Set of tasks:
A. In the abstract on HIF-1 and MICA, what is named as the master regulator of cellular adaptive responses to hypoxia during ischemia/reperfusion injury?
B. Summarize the abstract on HIF-1 and MICA in two sentences.
C. Pick up the abstract on HIF-1 and MICA after its last sentence and keep writing it.

Selected text:
■ ■ ■
The role of HIF-1 in up-regulating MICA expression on human renal proximal tubular epithelial cells during hypoxia/reoxygenation
1 Key Laboratory of Transplant Engineering and Immunology of Health Ministry of China
2 Institute of Clinical Medicine, West China Hospital, Sichuan University (No.37 Guo Xue Xiang), Chengdu, 610041, China
3 Chinese Evidence-Based Medicine Center, West China Hospital, Sichuan University (No.37 Guo Xue Xiang), Chengdu, 610041, China
4 Transplantation Institute, West China Hospital, Sichuan University (No.37 Guo Xue Xiang), Chengdu, 610041, China
BMC Cell Biology 2010, 11:91 doi:10.1186/1471-2121-11-91Published: 23 November 2010
Human major histocompatibility complex class I-related chain A (MICA) plays a dual role in adaptive and innate immune responses. Increasing evidence demonstrates that MICA is closely correlated with acute and chronic kidney allograft rejection. Therefore, understanding the activation mechanisms of MICA is important in kidney transplantation. We previously demonstrated that ischemia/reperfusion injury (IRI) could up-regulate MICA expression on mouse kidney allografts. Since hypoxia-inducible factor-1 (HIF-1) is the master regulator of cellular adaptive responses to hypoxia during IRI, here we investigate whether HIF-1 could up-regulate MICA expression and its influence on NK cell cytotoxicity.
■ ■ ■
Recorded information:
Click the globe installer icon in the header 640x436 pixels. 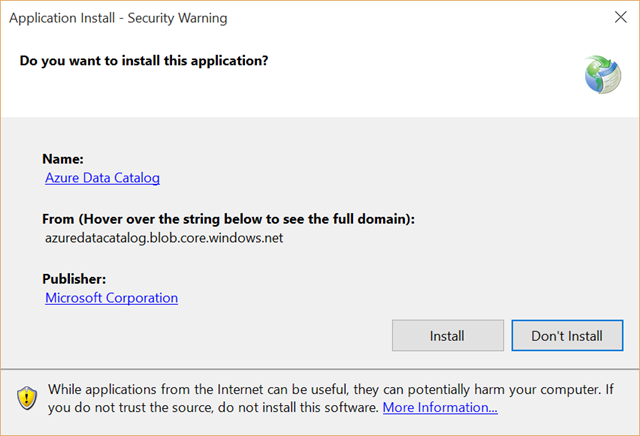click(x=603, y=75)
■ ■ ■
Outputs in order:
A. Hypoxia-inducible factor-1 (HIF-1).

B. MICA plays a dual role in adaptive and innate immune responses and is closely correlated with acute and chronic kidney allograft rejection, so understanding how it is activated is important in kidney transplantation. Having previously shown that ischemia/reperfusion injury could up-regulate MICA on mouse kidney allografts, the authors investigate whether HIF-1 could up-regulate MICA expression and how it influences NK cell cytotoxicity.

C.
We find that HIF-1alpha plays an important role in up-regulating MICA expression, inducing IFNgamma secretion and NK cell cytotoxicity during hypoxia/reoxygenation. First, we generated a HIF-1alphaDELTAODD-expressing adenovirus to stably and functionally express HIF-1alpha in human renal proximal tubular epithelial (HK-2) cells under normoxia conditions. HIF-1alpha over-expression in HK-2 cells induces MICA expression and enhances NK cell cytotoxic activity towards cells that express HIF-1alpha. Second, we used a hypoxia/reoxygenation cell model to simulate IRI in vitro and found that the suppression of HIF-1alpha by RNAi induces down-regulation of MICA expression and inhibits NK cytotoxicity. In antibody blocking experiments, an anti-MICA mAb was able to down-regulate NK cell cytotoxic activity towards HK-2 cells that over-expressed HIF-1alpha. Moreover, when NK cells were co-cultured with the HK-2 cells expressing MICA, which was up-regulated by over-expression of HIF-1alpha, there was a significant increase in the secretion of IFNgamma. In the presence of the blocking MICA mAb, IFNgamma secretion was significantly decreased.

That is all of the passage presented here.